A Chevy Blazer sat parked in front of a house. Or what was left of the house. Magnets covered the car, from the hood to the back bumper, from the wheels to the roof.
“Can you stop?” Henry managed to say.
Jake stopped the truck and Henry got out. He walked over to the Chevy.
There were hundreds of magnets covering it.
I ♥ NEW ORLEANS.
An American flag.
A yellow smiley face.
Mickey Mouse.
Advertisements for doctor’s offices, law firms, electricians, and towing companies.
And photos.
So many photos. School pictures, pictures of grandparents and grandkids, and animals.
Dogs and cats and birds.
Henry touched a picture of a small girl with pigtails sitting next to a huge dog. The dog was practically sitting on her. He traced the outline of the dog’s body.

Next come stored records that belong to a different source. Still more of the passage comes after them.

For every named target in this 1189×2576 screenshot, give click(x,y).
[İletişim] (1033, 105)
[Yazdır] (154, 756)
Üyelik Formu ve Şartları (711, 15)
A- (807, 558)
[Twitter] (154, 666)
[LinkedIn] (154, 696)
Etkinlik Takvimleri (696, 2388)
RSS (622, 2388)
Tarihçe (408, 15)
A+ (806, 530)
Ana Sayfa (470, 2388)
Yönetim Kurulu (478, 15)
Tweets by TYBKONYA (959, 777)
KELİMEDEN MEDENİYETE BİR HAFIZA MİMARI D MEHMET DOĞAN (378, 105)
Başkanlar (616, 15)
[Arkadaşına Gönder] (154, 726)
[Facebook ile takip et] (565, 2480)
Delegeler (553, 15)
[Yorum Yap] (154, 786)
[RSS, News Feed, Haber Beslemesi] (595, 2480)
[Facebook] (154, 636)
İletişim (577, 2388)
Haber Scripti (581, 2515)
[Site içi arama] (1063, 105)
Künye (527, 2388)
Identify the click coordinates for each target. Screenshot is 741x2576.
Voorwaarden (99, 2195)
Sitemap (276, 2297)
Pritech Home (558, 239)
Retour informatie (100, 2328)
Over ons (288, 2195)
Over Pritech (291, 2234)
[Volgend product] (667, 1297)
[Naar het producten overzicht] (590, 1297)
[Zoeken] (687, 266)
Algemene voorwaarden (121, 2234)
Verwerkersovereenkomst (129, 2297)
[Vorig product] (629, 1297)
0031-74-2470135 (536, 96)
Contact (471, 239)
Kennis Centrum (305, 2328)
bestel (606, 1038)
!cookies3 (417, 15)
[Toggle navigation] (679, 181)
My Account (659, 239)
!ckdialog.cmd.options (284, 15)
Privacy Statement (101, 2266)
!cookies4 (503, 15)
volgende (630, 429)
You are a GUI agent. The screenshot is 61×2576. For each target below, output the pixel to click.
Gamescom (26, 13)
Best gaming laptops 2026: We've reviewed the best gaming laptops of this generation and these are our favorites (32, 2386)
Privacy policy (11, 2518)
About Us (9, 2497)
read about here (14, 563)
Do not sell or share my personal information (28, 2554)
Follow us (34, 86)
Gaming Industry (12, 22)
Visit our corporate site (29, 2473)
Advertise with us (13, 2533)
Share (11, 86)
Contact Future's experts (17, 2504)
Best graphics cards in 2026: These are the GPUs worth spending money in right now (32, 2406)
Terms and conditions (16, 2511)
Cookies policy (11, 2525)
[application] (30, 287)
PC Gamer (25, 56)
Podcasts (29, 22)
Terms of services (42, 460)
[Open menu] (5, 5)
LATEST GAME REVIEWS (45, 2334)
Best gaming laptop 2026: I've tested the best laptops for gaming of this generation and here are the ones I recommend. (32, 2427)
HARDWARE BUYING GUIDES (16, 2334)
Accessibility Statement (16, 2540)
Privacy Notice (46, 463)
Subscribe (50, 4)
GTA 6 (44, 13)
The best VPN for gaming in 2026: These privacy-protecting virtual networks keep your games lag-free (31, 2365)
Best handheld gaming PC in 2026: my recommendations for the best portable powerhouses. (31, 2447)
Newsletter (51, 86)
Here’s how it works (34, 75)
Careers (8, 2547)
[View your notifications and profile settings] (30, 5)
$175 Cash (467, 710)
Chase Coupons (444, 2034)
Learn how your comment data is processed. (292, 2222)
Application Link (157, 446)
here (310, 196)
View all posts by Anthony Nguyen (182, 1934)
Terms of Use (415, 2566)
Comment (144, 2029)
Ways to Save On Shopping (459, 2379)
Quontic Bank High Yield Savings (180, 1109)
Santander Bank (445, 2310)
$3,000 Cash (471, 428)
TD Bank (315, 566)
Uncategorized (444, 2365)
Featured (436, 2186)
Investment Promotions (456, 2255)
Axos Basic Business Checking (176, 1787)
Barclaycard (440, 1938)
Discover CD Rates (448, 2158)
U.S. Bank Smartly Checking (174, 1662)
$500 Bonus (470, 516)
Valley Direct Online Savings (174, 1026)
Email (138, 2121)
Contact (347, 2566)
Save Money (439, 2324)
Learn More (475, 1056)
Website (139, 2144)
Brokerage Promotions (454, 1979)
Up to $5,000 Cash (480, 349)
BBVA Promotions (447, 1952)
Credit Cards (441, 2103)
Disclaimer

A tall man with a beard walked over to join Henry.
“What am I doing, right?” the man laughed. “I know. I’m asking myself the same question.”
Jake joined Henry and the man.
“I’m an artist. And I haven’t been able to paint,” he said. “I couldn’t just leave them on these refrigerators out here— It seemed like a crime to abandon them—” He opened up his hand. A magnet of Frosty the Snowman sat in his palm. “Maybe I’m just crazy—” he laughed. “You want to put this one on the car?”
Henry took the Frosty magnet. He studied the mosaic of tiny bits of people’s lives. Finally he placed the magnet on the front passenger door. Next to a magnet of a quote on one side—JUST WHEN THE CATERPILLAR THOUGHT THE WORLD WAS OVER, IT BECAME A BUTTERFLY—and a cartoon of a dog peeing on a man dressed in red pants on the other.
—
Sixteen hundred miles from home. Smack in the middle of a street filled with garbage, in front of houses chopped open and smeared with paint, in a place where everything was backward, where the inside, like those refrigerators, was outside and where the outside, like that tree through the front window, was inside. In the middle of the worst kind of destruction Henry had ever seen and ever smelled, he felt the strangest sense of comfort. Because for the first time since he had been on the mountain with Wayne, what was outside Henry matched what was inside.